Efectivamente, Stevenson murió a los 44 años de edad, y a los 14 de su matrimonio, que fue el periodo en el que la mayor y mejor parte de su obra vio la luz. Escribió novela, poesía, obras de teatro, ensayos, crónicas de viaje, etc. Pero sin duda, un puñado de obras suyas merecen ser destacadas sobre el resto, no porque yo considere que son de una mayor calidad literaria, sino porque a buen seguro a más de uno les sonará algún que otro título. La Isla del Tesoro, novela de aventuras publicada en 1883, páginas que contienen la vida del inmortal Long John Silver y un clásico de la literatura mundial, tanto es así que ha sido fuente de inspiración para el cine, la televisión, la literatura, los cómics o incluso los videojuegos.

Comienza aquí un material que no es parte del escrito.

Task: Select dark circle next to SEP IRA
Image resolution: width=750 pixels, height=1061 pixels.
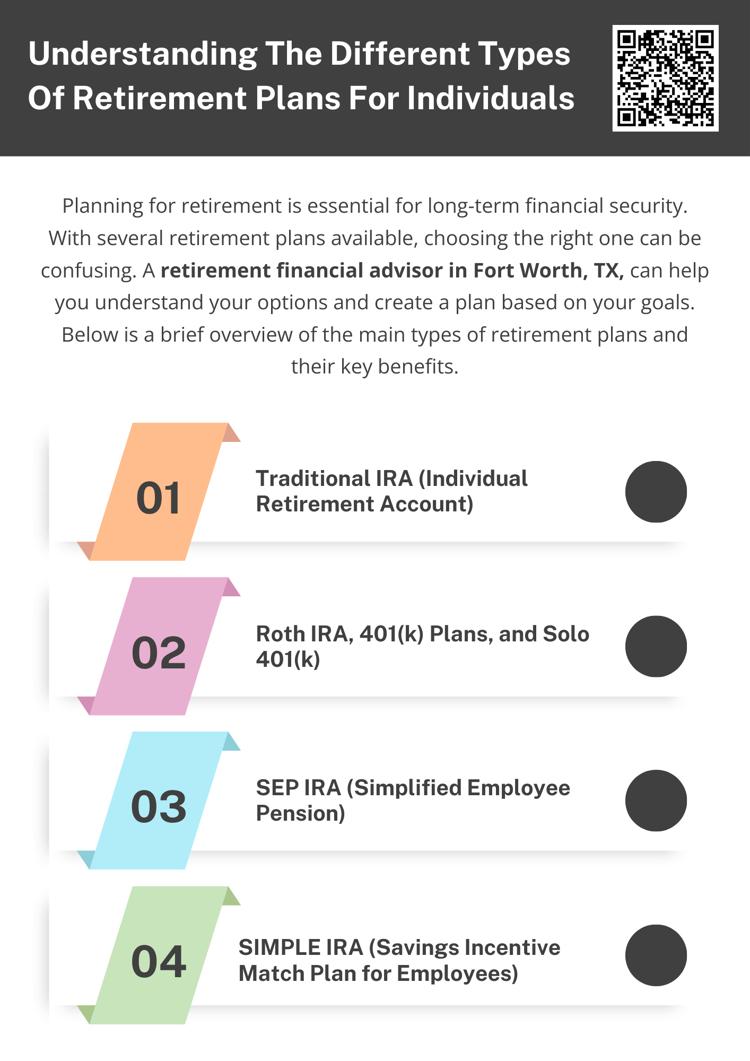Action: (x=656, y=800)
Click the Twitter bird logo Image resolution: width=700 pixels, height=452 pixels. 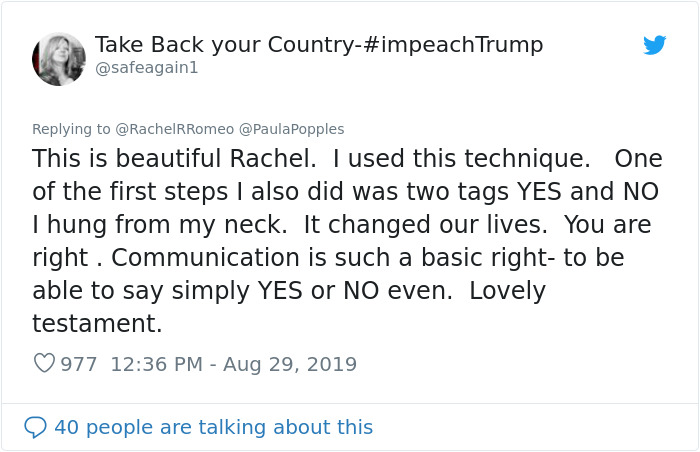tap(654, 45)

No puede hablarse de Stevenson sin nombrar El extraño caso del Doctor Jekyll y Mister Hide, novela de horror de 1886 que fue un éxito inmediato y que también ha sufrido todo tipo de adaptaciones. Curiosamente, incluso existe una serie coreana, de 2015, titulada Hyde, Jekyll and I. La lista de películas, series o canciones que se basan en los personajes protagonistas (¿o era sólo uno?) es casi interminable. Tampoco es desconocida la novela de aventuras La flecha negra, que transcurre durante la Guerra de las Dos Rosas en Inglaterra y fue publicada en 1888. También cuenta con varias adaptaciones al cine, series e incluso al mundo del cómic.

Portada original de Dr. Jekyll y Mr. Hide
Portada original de Dr. Jekyll y Mr. Hide
Comic Dr. Jekyll y Mr. Hide
Comic Dr. Jekyll y Mr. Hide
Portada de La Flecha Negra
Portada de La Flecha Negra

No puedo dejar de destacar a título personal dos novelas publicadas respectivamente en 1886 y en 1888, Secuestrado y The Master of Ballantrae. La primera trata sobre el Appin Murder, un célebre asesinato sin resolver que tuvo lugar en Escocia tras la última rebelión jacobita. La segunda trata del conflicto entre dos hermanos nobles escoceses cuya familia está enfrentada por esa rebelión de 1745. En mi artículo sobre los Levantamientos Jacobitas reseñé ambas obras y no puedo dejar de hacerlo en esta ocasión. Y qué decir de otra novela de terror, El ladrón de cadáveres, de 1884, que narra la oscura historia de un estudiante de medicina de la Universidad de Edimburgo y el mundo del negocio ilegal de la profanación de cuerpos para su posterior estudio. Este libro conecta perfectamente con el escrito sobre El cementerio de Greyfriars de Edimburgo que escribí hace ya algún tiempo.

La lista podría seguir casi de forma interminable; más aún si añadiéramos los cuentos, poemas, libros de viajes e incluso canciones escritas por Stevenson. Como pequeña curiosidad, no me gustaría dejar de decir que uno de los poemas escritos por él, Heather Ale (Cerveza de brezo) está basado en una leyenda de Galloway.

Y hasta aquí nuestro pequeño viaje por la vida de Robert Louis Stevenson, ese escritor que a pesar de sus problemas importantes de salud fue capaz de dejarnos algunas de las obras más reconocidas de la literatura mundial. Edimburgo fue su ciudad y si decides viajar a Escocia lo podrás comprobar, ya que son múltiples los lugares en los que se le homenajea: el Museo de los Escritores junto a la Royal Mile o estatuas en la Catedral de San Giles o en los Jardines de Princes Street, bajo el Castillo de Edimburgo. Te esperamos.